The problem: Reproduce the data word for word, from the very first line up to and including the line that contains "click(344, 34)". Leave the pictures out of your copy.

Material supplied:
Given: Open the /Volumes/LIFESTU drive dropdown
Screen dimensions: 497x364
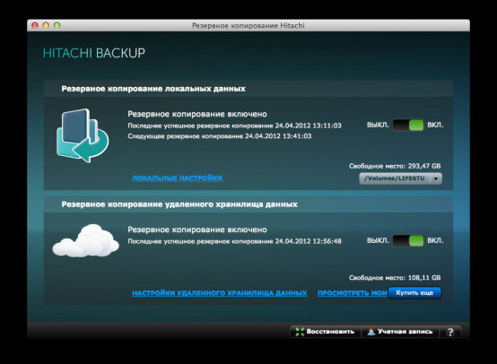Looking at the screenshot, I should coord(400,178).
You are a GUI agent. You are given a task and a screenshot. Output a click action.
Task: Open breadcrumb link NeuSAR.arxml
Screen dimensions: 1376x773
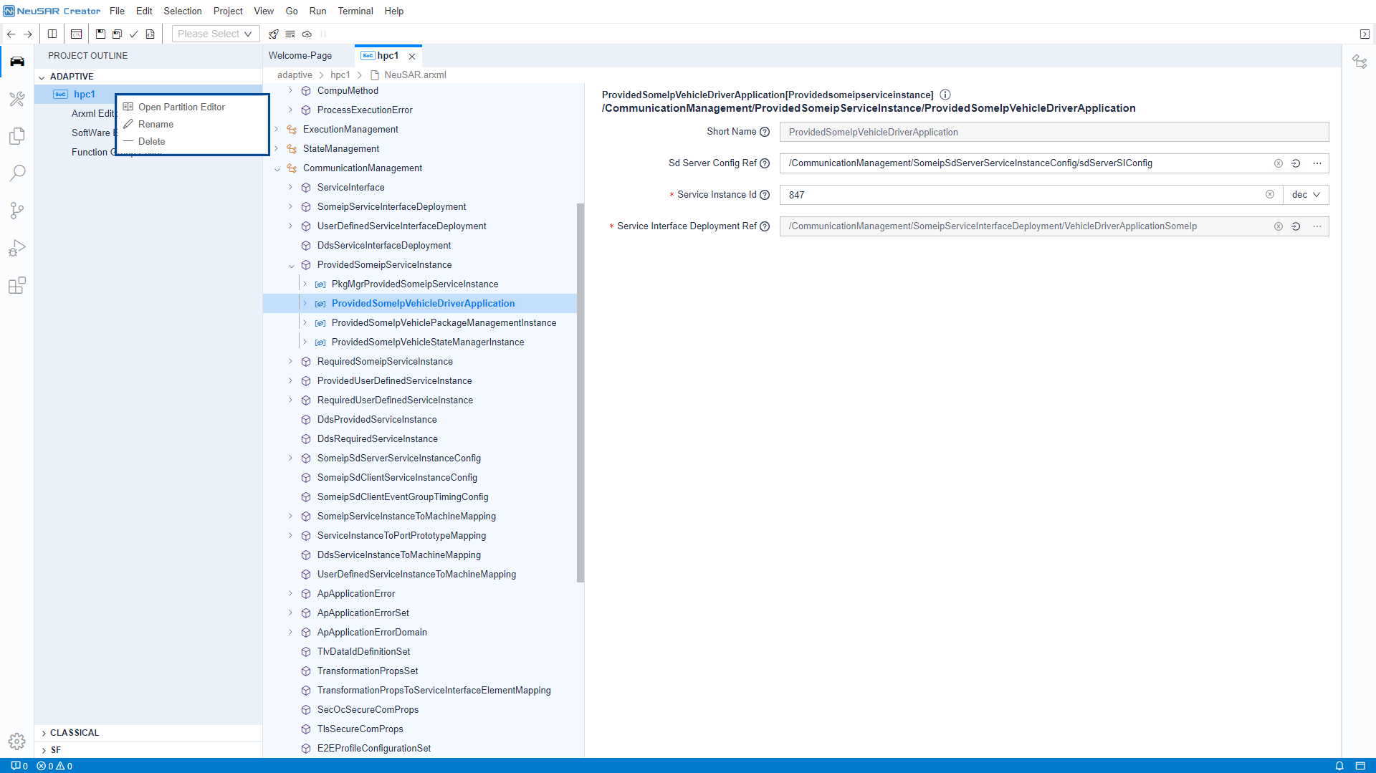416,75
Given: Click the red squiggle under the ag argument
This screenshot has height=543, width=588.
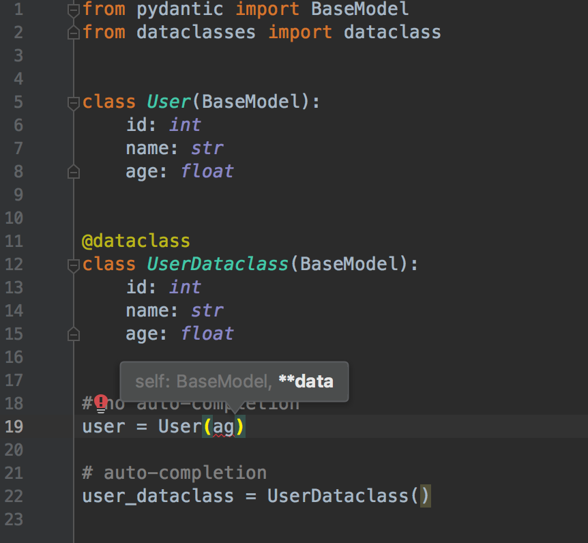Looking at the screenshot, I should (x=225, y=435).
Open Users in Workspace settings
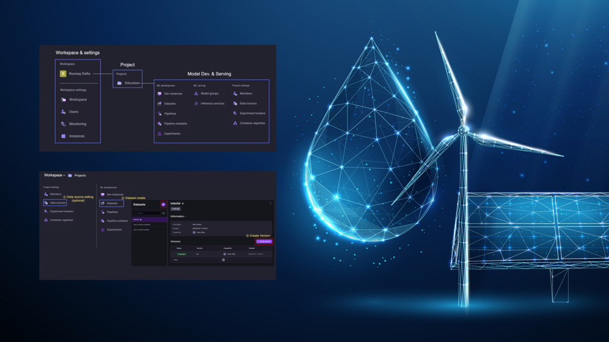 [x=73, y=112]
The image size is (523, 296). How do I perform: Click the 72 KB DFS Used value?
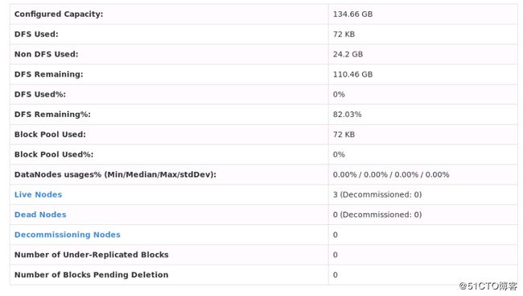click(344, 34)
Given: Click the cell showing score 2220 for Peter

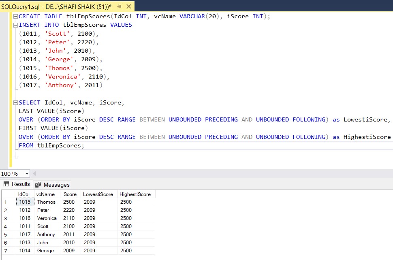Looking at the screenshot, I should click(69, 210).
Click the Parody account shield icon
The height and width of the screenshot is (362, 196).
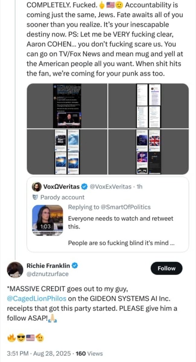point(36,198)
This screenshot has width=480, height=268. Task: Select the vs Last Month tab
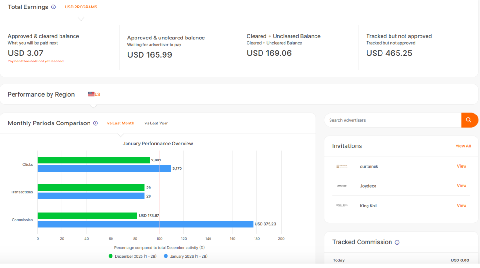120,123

Full answer:
Given: Open the /Volumes/LIFESTU drive dropdown
Screen dimensions: 497x364
Looking at the screenshot, I should coord(400,178).
You are a GUI agent. You are given a task and a screenshot. Output a click action.
Task: Open breadcrumb link NeuSAR.arxml
Screen dimensions: 1376x773
416,75
Given: Click the red squiggle under the ag argument
This screenshot has height=543, width=588.
Looking at the screenshot, I should (x=225, y=435).
Open Users in Workspace settings
 [x=73, y=112]
The image size is (523, 296). How do I perform: Click the 72 KB DFS Used value?
click(344, 34)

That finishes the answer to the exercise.